Texte à lire:
L’entrepreneuriat, c’est-à-dire le fait de lancer ou d’exploiter une nouvelle entreprise, est essentiel à la croissance économique. Il crée de la richesse et il contribue à la santé de la société.

Bien que les femmes soient de plus en plus nombreuses à devenir chefs d’entreprise de par le monde, l’entrepreneuriat demeure une activité essentiellement masculine.

Au Canada, les femmes participent davantage aux activités de démarrage d’entreprise par rapport à la moyenne mondiale (15 % contre 10 %). Cependant, elles restent moins actives que les hommes (15 % contre 18 %). En outre, seulement 17 % des petites et moyennes entreprises au Canada sont détenues par des femmes.

Diverses raisons expliquent pourquoi les femmes restent sous-représentées en entrepreneuriat. Ce monde est depuis toujours dominé par les hommes, et les entrepreneurs qui réussissent sont souvent décrits à l’aide de stéréotypes masculins, tels des héros intrépides.

Parallèlement, on attend toujours des femmes qu’elles soient chaleureuses et attentionnées, plutôt que de compétitives et sûres d’elles, ces dernières caractéristiques étant typiquement associées aux entrepreneurs.

Exercice:
Mettez à jour le passage du texte sur l'entrepreneuriat des femmes commençant à « Diverses raisons expliquent » et se terminant à « des héros intrépides. » : remplacez « héros intrépides » par « aventuriers téméraires », puis écrivez le passage ainsi modifié.

Données fournies:
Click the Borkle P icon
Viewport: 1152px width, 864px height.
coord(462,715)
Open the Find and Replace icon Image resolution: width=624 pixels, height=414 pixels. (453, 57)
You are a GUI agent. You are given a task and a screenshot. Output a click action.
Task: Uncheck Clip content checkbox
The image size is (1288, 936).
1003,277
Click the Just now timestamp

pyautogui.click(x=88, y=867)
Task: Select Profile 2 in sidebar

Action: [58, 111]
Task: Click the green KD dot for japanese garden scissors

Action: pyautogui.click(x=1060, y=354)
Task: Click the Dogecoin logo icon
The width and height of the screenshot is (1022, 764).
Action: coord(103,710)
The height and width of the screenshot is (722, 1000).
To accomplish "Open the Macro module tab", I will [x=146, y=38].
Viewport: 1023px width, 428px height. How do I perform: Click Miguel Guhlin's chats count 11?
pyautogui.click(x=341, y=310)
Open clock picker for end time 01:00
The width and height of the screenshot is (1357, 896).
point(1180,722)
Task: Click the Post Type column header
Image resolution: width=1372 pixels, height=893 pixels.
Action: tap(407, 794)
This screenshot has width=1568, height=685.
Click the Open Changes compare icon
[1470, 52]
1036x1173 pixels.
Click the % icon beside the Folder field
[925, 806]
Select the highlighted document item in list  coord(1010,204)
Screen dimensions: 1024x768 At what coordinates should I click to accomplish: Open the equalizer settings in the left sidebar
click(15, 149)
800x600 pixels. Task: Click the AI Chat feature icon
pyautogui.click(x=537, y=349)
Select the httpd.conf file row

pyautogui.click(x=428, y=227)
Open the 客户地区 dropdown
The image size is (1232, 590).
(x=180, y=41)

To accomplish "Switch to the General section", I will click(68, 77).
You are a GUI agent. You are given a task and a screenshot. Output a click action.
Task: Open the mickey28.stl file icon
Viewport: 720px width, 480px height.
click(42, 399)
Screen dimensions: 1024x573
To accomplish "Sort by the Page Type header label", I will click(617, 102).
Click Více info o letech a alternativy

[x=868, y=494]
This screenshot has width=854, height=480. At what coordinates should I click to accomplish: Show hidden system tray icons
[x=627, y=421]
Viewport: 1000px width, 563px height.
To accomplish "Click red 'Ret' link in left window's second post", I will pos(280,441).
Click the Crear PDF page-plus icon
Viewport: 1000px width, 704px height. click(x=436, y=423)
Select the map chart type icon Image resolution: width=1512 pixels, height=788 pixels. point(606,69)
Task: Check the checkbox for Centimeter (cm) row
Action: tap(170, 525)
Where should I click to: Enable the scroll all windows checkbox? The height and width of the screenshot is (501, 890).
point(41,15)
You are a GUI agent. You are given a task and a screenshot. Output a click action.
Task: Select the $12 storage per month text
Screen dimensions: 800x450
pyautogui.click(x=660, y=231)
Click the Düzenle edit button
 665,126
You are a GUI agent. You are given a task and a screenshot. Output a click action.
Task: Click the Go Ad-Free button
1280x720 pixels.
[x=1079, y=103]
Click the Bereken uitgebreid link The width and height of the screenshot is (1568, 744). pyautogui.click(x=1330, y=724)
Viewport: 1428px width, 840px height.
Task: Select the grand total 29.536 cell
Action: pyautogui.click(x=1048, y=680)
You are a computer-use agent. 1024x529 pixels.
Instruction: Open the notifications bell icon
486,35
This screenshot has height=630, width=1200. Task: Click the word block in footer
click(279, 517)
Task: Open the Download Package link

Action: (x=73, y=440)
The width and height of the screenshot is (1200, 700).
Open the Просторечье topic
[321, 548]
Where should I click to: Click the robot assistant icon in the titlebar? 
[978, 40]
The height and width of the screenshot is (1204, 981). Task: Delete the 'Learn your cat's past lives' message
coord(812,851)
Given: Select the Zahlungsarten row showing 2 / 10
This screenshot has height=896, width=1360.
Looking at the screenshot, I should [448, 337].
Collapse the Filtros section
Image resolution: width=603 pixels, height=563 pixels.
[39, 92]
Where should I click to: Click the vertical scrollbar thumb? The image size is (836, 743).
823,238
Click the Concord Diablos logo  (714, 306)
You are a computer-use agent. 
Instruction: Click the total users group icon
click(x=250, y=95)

Résultat attendu:
Diverses raisons expliquent pourquoi les femmes restent sous-représentées en entrepreneuriat. Ce monde est depuis toujours dominé par les hommes, et les entrepreneurs qui réussissent sont souvent décrits à l’aide de stéréotypes masculins, tels des aventuriers téméraires.